# What happened to pro?



## #1DEER 1-I (Sep 10, 2007)

Just thought about proutdoors, it's been a long while since I've seen a post what happened to him?


----------



## willfish4food (Jul 14, 2009)

I took a break from this forum cause I moved out of state. Missed it and came back to see what was happening and noticed he was missing too. I found his user profile and read his last post. Looks like he decided to take his ball and go home. Some people can agree to disagree and some people just can't stand others disagreeing with them I guess.


----------



## willfish4food (Jul 14, 2009)

For the record. I liked Pro. Very opinionated and stubborn. But I liked what he contributed.


----------



## Nambaster (Nov 15, 2007)

The sad thing was that he was just starting to turn away from the darkside. I sure will miss him.


----------



## Critter (Mar 20, 2010)

I even missed his invites for the spring pot gut hunts on his land. 
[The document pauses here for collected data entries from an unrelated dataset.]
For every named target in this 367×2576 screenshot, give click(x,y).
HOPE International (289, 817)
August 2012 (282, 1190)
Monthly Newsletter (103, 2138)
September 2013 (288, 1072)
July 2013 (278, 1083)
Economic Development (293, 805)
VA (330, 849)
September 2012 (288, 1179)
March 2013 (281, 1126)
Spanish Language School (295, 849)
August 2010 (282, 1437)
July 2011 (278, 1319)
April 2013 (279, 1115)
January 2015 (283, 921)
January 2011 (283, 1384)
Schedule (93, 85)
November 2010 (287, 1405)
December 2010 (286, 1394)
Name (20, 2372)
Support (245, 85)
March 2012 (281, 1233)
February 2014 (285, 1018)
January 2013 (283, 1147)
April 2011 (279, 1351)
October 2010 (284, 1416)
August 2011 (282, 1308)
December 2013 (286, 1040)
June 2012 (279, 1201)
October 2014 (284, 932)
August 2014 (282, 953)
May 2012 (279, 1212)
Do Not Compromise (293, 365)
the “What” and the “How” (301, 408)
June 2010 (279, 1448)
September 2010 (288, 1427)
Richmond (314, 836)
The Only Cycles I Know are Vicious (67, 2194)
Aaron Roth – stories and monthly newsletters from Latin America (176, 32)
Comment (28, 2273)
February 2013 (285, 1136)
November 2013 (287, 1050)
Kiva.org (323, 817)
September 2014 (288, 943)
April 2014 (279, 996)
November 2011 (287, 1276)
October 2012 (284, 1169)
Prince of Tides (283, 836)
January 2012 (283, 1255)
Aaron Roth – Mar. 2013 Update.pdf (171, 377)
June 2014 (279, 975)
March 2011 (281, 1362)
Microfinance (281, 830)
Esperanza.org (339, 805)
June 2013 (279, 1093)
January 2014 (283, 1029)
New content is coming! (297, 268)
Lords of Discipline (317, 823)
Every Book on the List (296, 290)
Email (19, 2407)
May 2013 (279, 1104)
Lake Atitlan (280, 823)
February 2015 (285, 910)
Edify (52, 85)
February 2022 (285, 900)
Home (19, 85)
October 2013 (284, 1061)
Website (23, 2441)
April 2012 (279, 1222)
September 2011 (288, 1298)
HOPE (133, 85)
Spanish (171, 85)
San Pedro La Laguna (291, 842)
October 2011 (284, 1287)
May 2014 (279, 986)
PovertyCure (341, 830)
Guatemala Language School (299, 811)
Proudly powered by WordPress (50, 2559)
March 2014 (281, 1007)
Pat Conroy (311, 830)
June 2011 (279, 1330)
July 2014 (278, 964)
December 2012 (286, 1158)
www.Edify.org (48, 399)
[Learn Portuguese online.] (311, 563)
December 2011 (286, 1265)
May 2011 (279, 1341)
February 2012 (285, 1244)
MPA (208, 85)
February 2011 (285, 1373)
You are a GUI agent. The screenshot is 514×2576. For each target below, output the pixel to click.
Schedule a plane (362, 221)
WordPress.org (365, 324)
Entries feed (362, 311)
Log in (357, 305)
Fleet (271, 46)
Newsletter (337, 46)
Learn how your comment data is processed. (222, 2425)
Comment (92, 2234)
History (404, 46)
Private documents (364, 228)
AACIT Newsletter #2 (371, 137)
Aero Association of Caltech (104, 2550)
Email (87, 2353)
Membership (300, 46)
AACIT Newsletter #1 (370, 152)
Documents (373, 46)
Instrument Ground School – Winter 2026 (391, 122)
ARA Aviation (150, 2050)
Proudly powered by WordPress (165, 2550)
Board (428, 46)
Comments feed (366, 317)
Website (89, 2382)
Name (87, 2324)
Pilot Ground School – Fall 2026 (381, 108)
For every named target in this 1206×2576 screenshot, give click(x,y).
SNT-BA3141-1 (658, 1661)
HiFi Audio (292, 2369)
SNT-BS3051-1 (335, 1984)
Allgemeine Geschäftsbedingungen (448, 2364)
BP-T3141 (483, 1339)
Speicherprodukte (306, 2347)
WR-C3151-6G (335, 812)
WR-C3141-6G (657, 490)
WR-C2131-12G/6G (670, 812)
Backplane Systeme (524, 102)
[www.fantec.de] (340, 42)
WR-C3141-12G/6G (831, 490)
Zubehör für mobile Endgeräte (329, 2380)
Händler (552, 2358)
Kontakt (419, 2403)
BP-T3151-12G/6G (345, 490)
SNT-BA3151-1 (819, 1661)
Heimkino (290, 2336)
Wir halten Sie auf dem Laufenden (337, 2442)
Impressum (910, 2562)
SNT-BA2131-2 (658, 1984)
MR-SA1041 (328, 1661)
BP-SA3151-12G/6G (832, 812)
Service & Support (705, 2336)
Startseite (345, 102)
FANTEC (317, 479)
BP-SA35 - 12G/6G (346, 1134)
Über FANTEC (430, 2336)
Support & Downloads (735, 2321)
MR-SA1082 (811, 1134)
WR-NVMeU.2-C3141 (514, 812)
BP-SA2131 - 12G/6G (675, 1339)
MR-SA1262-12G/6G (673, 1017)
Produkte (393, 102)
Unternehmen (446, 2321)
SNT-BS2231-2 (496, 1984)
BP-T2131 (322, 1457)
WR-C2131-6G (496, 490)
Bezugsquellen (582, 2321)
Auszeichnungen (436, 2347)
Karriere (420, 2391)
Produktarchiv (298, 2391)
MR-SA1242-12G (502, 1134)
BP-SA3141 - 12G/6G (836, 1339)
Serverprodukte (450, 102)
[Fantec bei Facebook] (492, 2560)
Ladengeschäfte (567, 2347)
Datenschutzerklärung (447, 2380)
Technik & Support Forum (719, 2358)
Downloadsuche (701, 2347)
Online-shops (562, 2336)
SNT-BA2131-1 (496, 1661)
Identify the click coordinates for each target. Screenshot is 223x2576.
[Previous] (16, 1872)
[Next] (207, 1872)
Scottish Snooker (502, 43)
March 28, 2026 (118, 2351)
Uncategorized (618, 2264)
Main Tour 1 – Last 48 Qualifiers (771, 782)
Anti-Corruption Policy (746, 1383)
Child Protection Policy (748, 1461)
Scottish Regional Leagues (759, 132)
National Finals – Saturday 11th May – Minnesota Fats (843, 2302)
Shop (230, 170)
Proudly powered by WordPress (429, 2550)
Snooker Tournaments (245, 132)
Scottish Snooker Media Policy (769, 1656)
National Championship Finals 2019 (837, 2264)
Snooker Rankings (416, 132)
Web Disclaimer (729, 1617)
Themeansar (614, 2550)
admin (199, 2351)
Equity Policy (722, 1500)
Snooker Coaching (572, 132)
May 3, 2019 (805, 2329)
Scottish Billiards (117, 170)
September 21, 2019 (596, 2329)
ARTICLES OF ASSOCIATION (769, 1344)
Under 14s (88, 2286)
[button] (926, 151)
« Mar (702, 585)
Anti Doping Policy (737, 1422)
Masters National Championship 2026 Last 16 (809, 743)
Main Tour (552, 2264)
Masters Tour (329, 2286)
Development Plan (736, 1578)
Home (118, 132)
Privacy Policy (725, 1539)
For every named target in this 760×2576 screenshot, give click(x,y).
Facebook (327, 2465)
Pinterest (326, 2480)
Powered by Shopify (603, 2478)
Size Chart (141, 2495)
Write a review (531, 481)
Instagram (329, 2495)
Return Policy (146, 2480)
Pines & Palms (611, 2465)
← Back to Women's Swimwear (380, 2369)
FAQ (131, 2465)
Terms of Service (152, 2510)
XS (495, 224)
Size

Also at the price of beef I was thinking of him selling some but don't know if I could of afforded it.


----------



## TEX-O-BOB (Sep 12, 2007)

Pro moved to the middle east and joined ISIS.


----------



## Dunkem (May 8, 2012)

He is on facebook,whatever that is.


----------



## Mr Muleskinner (Feb 14, 2012)

I was on the FB site and got a "Jeff Strong" over load. It seemed to be his personal page.


----------



## OKEE (Jan 3, 2008)

I thought he got mad and joined the rainbow family gathering.:mullet::rockon:


----------



## wyoming2utah (Sep 12, 2007)

Dunkem said:


> He is on facebook,whatever that is.


I had Pro as a facebook friend until he flooded my timeline with all of his crazy political nonsense....it drove me crazy!


----------